Cambio en la presidencia del BCE

Vídeo | El acto final de Mario Draghi abre una nueva 'era política' del banco central

El próximo 31 de octubre entregará las riendas a Chrtistine Lagarde pero antes, esta semana, preside su último discurso de política monetaria.

Es la hora de las despedidas y de los relevos. El presidente del Banco Central Europeo (BCE) desde 2011, Mario Draghi, dejará su puesto esta próxima semana. Su marcha abrirá paso a una era inédita en la entidad, que pasará a estar bajo la batuta de un perfil de marcado carácter político como es el de Christine Lagarde. Los políticos pasan a colocarse al frente por primera vez los bancos centrales y este movimiento puede poner en jaque su imagen de independencia.
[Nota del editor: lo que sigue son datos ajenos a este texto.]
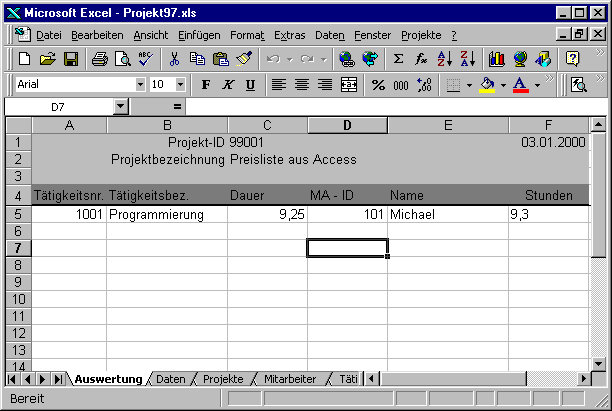The width and height of the screenshot is (612, 411).
Task: Select row 5 header
Action: pyautogui.click(x=18, y=214)
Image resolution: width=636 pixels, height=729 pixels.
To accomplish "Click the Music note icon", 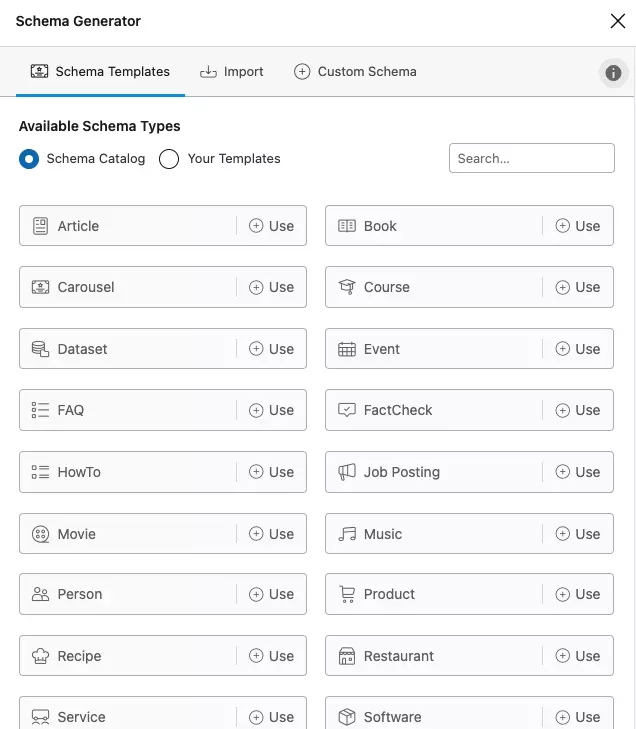I will click(x=347, y=534).
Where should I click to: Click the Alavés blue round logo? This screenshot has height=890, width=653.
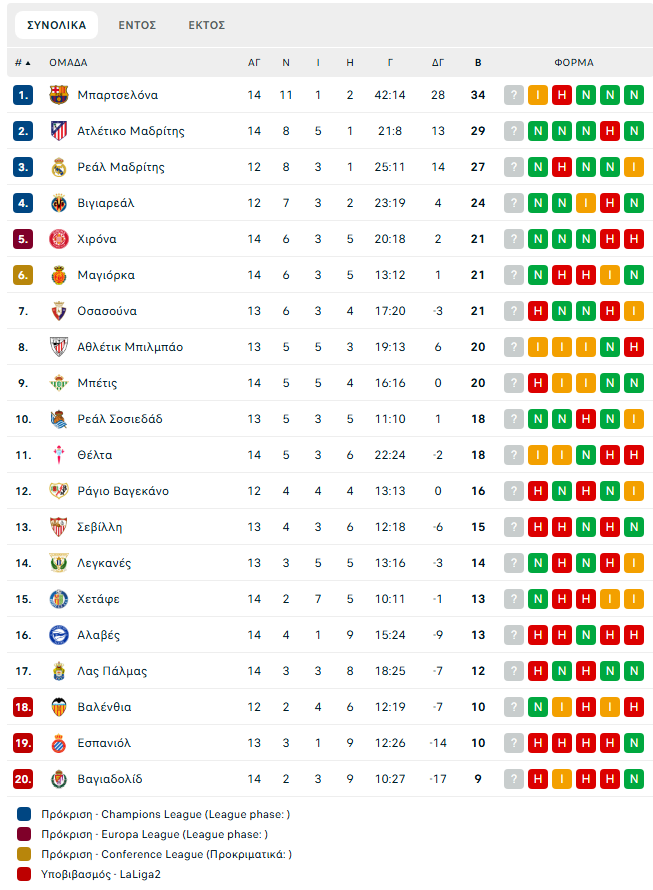click(x=58, y=635)
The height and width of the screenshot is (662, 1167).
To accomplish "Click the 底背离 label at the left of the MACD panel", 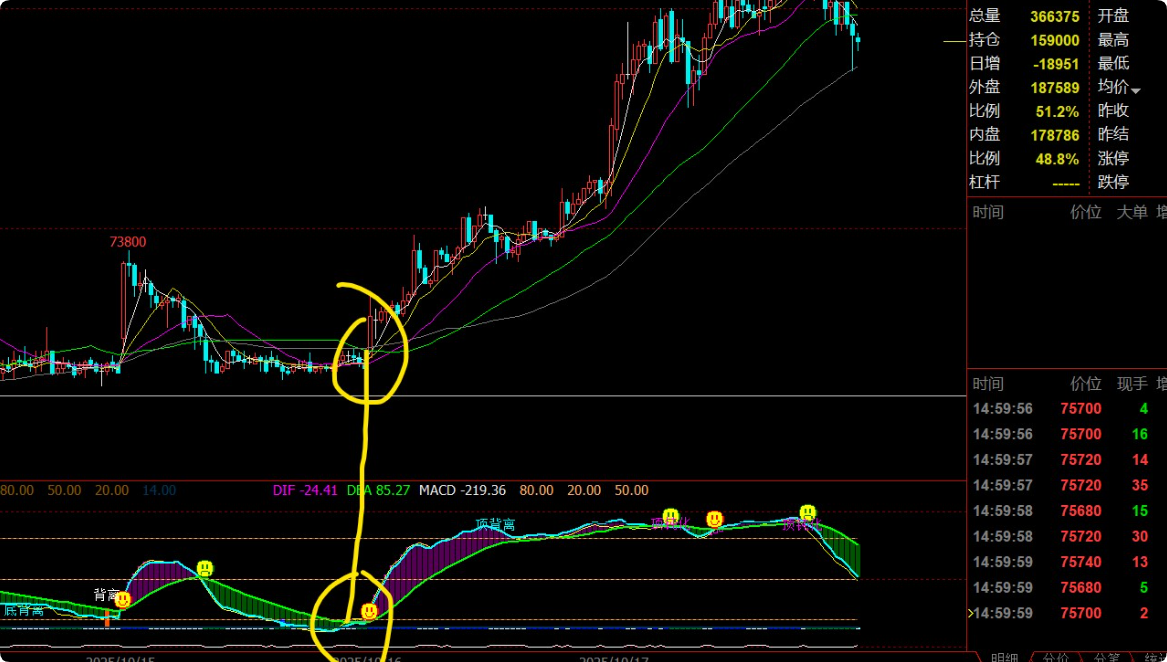I will 24,610.
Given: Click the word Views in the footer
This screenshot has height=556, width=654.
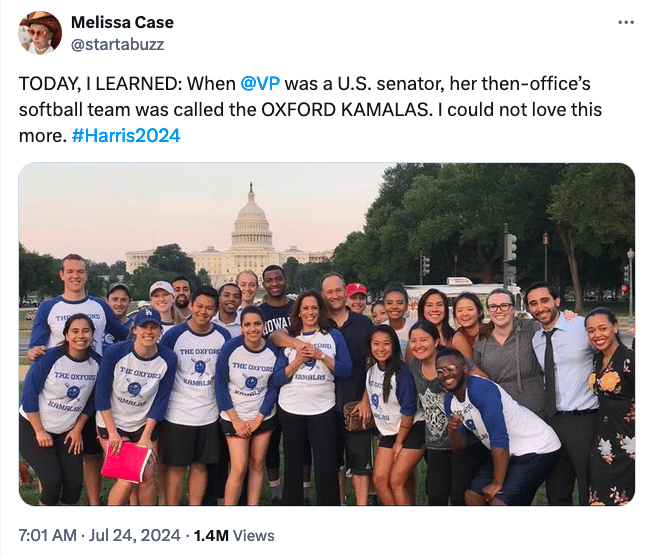Looking at the screenshot, I should tap(253, 535).
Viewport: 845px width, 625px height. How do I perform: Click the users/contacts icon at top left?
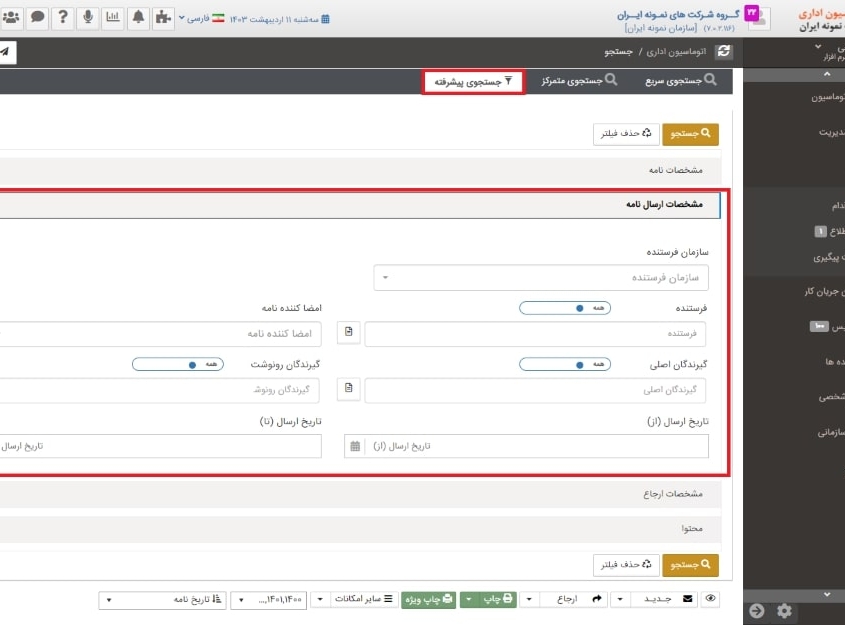tap(11, 16)
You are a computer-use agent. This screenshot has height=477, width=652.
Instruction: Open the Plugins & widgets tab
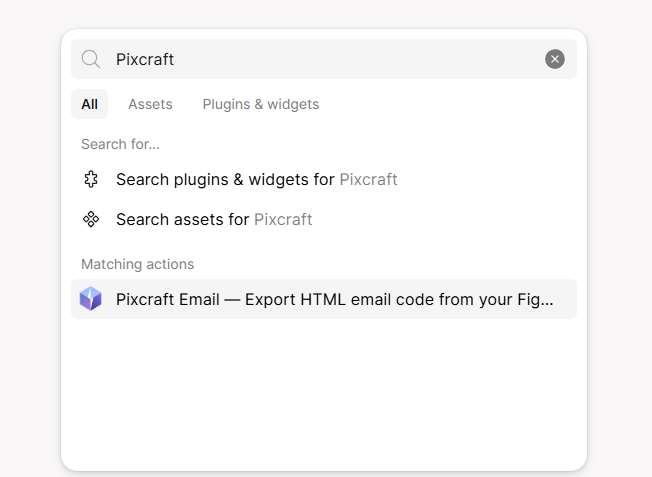click(x=261, y=104)
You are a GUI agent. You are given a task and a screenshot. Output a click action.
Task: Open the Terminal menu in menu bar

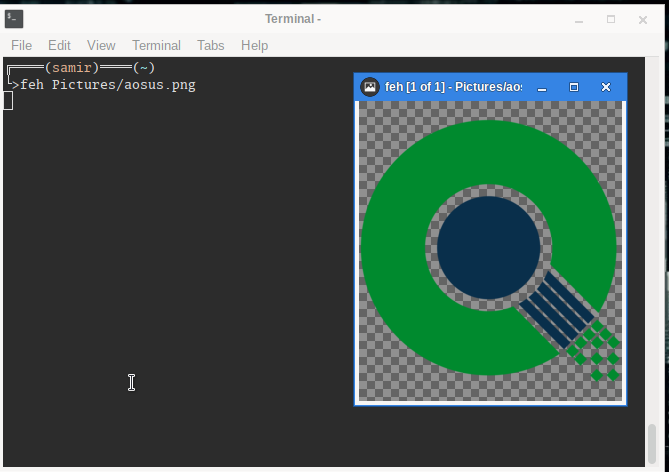156,45
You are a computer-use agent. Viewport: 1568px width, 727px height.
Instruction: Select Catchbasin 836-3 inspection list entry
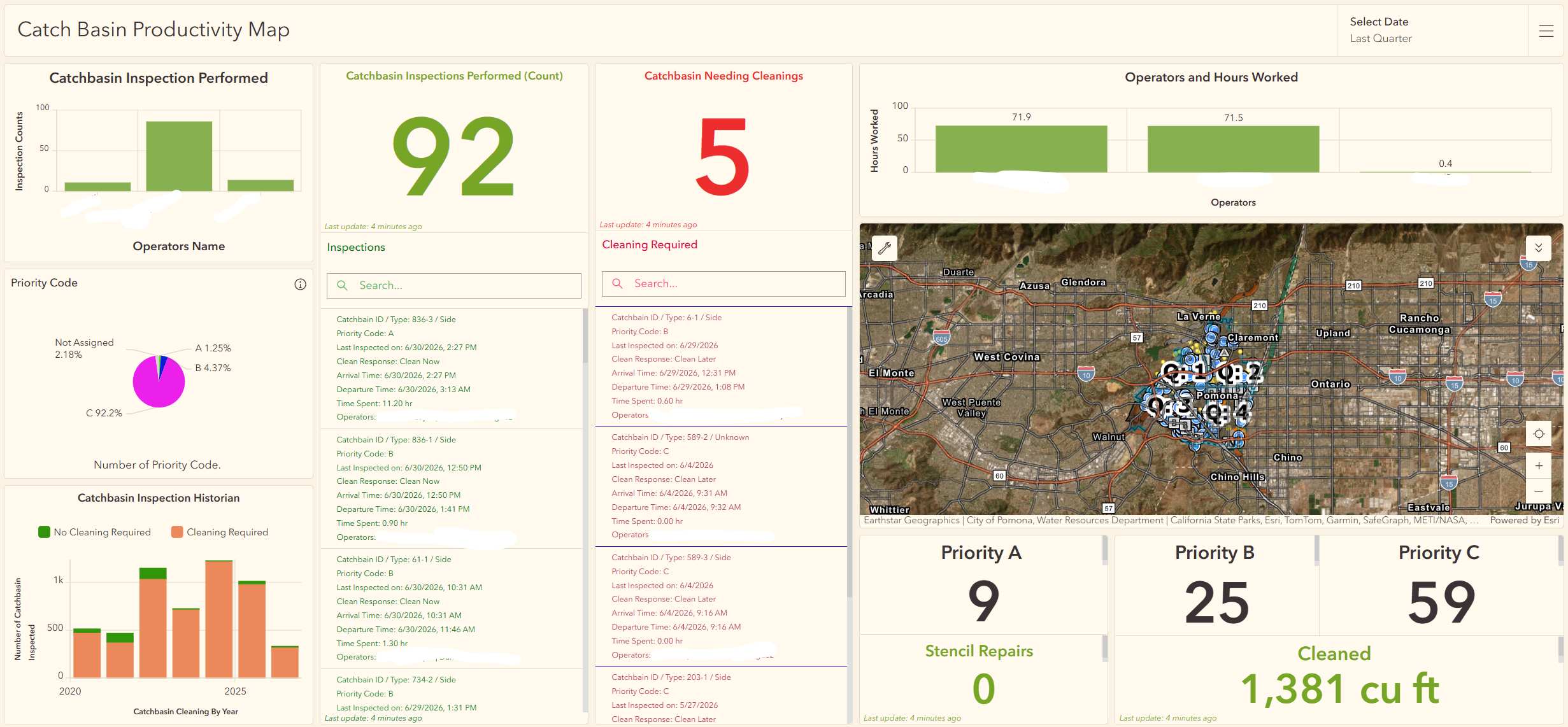click(x=452, y=369)
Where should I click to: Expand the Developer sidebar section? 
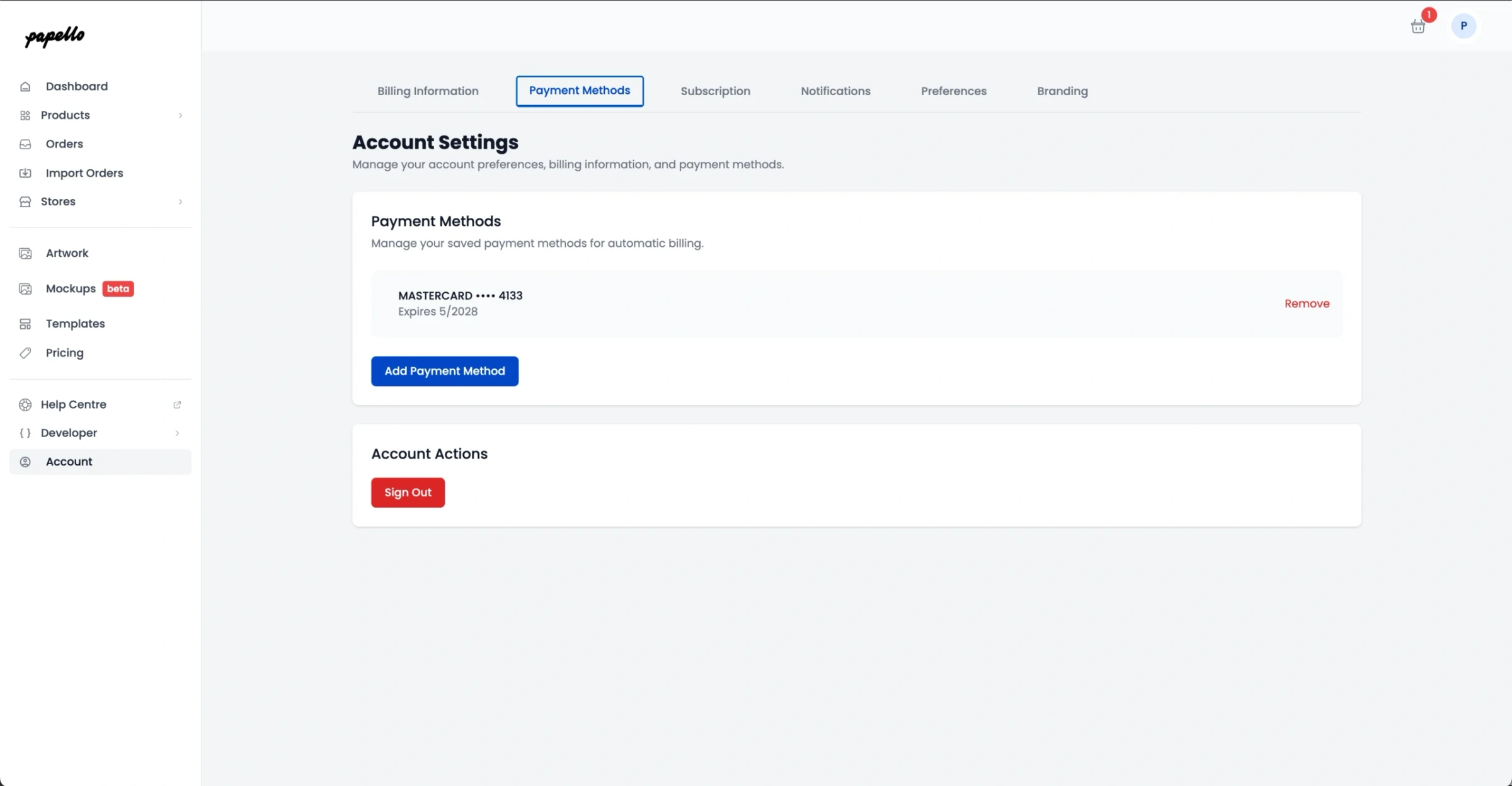pos(177,433)
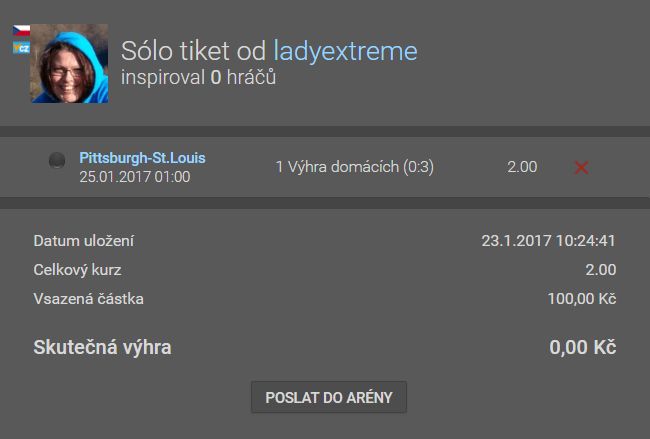650x439 pixels.
Task: Click the POSLAT DO ARÉNY button
Action: (329, 398)
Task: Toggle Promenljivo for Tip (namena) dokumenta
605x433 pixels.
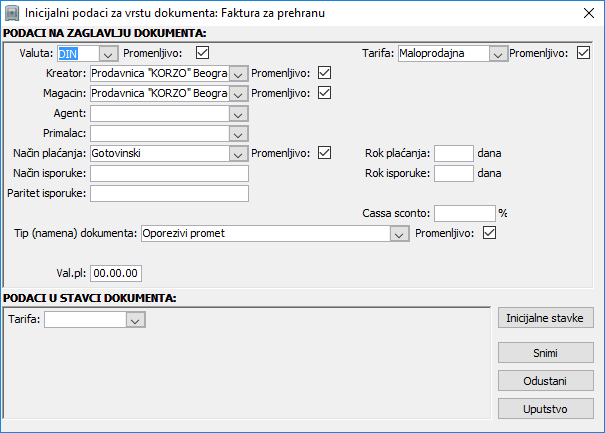Action: pos(489,233)
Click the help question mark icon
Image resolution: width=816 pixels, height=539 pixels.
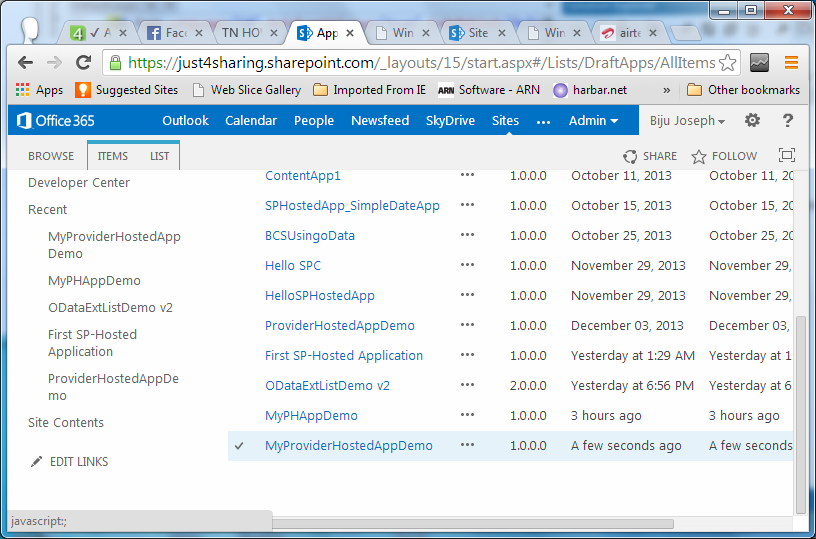coord(788,121)
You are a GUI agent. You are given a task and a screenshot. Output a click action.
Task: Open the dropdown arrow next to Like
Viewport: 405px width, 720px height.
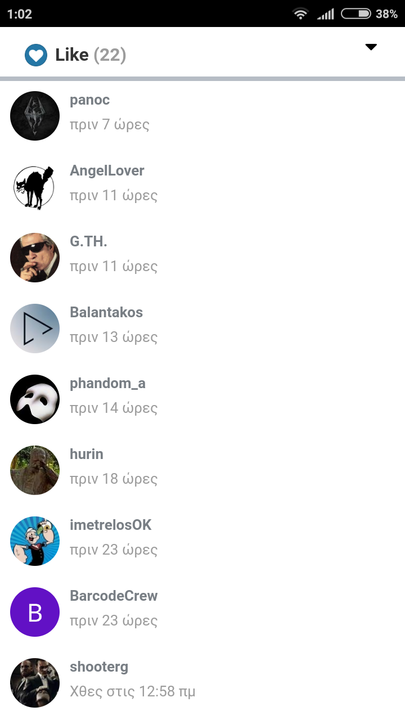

Una independencia que ha quedado cuestionada con episodios como los constantes intentos de influir en la política monetaria de la Reserva Federal por parte del presidente estadounidense, Donald Trump.

Sin embargo, los expertos consideran también que el perfil de la ex ministra gala y ex directora Gerente del Fondo Monetario Internacional puede ser clave a la hora de lograr que los gobiernos que cuentan con margen fiscal, "y que son lo suficientemente grandes como para marcar la diferencia", aprueben las medidas de estímulo necesarias para hacer frente al frenazo económico del área. 

Mario Draghi y muchos de sus colegas del BCE, incluido Philip Lane, lo han intentado durante algún tiempo y hay algunas señales de que la opinión pública en Alemania se está volviendo más partidaria de la expansión fiscal. "Christine Lagarde, que es una hábil negociadora y comunicadora, tiene una estrecha relación con los principales políticos de la zona del euro", apunta Joachim Fels, asesor económico global de Pimco, la mayor gestora de renta fija del mundo.

Otros expertos apuntan a que el ala más dura del organismo, los conocidos como 'halcones' de la entidad, pueden aprovechar la llegada de Lagarde para presionarla y tratar de que adopte una política menos laxa, con menos estímulos económicos. Por primera vez también y ante la pérdida de influencia del Bundesbank en el seno del emisor, este ala ortodoxa ha hecho explícitas sus críticas a las decisiones adoptadas por el organismo recientemente. Muy especialmente después de que Draghi anunciase la vuelta al programa de compra de deuda (QE) en a penúltima reunión al frente del organismo

Mario Draghi se va con el reconocimiento de la mayoría, "por más que la tensión con los países del núcleo duro haya sido a veces evidente, como el pasado mes", apuntan desde la consultora de análisis de mercado MacroYield. Las medidas anunciadas entonces y la reciente mejora de perspectivas de la mano de un Brexit en vías de solución, que han propiciado una progresiva reducción de las expectativas de nuevos recortes de tipos y la recuperación de los tramos largos de la curva sugieren, desde su punto de vista que "el legado del presidente saliente podrá durante algún tiempo parecerse a una suerte de pax draghiana que dará tiempo a su sucesora, Lagarde, a hacerse con el cargo", añaden.

El BCE se centra en el cumplimiento de su misión de estabilidad de precios y no tiene una misión fiscal, pero en la medida en que sea necesaria una mayor coordinación entre la política monetaria y la fiscal para estimular el crecimiento de Europa, Giacomo Barisone, director de Finanzas Públicas de Scope Ratings, considera que Lagarde debería ser capaz de fomentar dicha coordinación sin poner en peligro la independencia del BCE. Además y desde su punto de vista, la prioridad urgente de Lagarde debería ser garantizar que el BCE alcance sus objetivos de inflación, con un alza de precios inferior al objetivo actual del 2% o algo por debajo.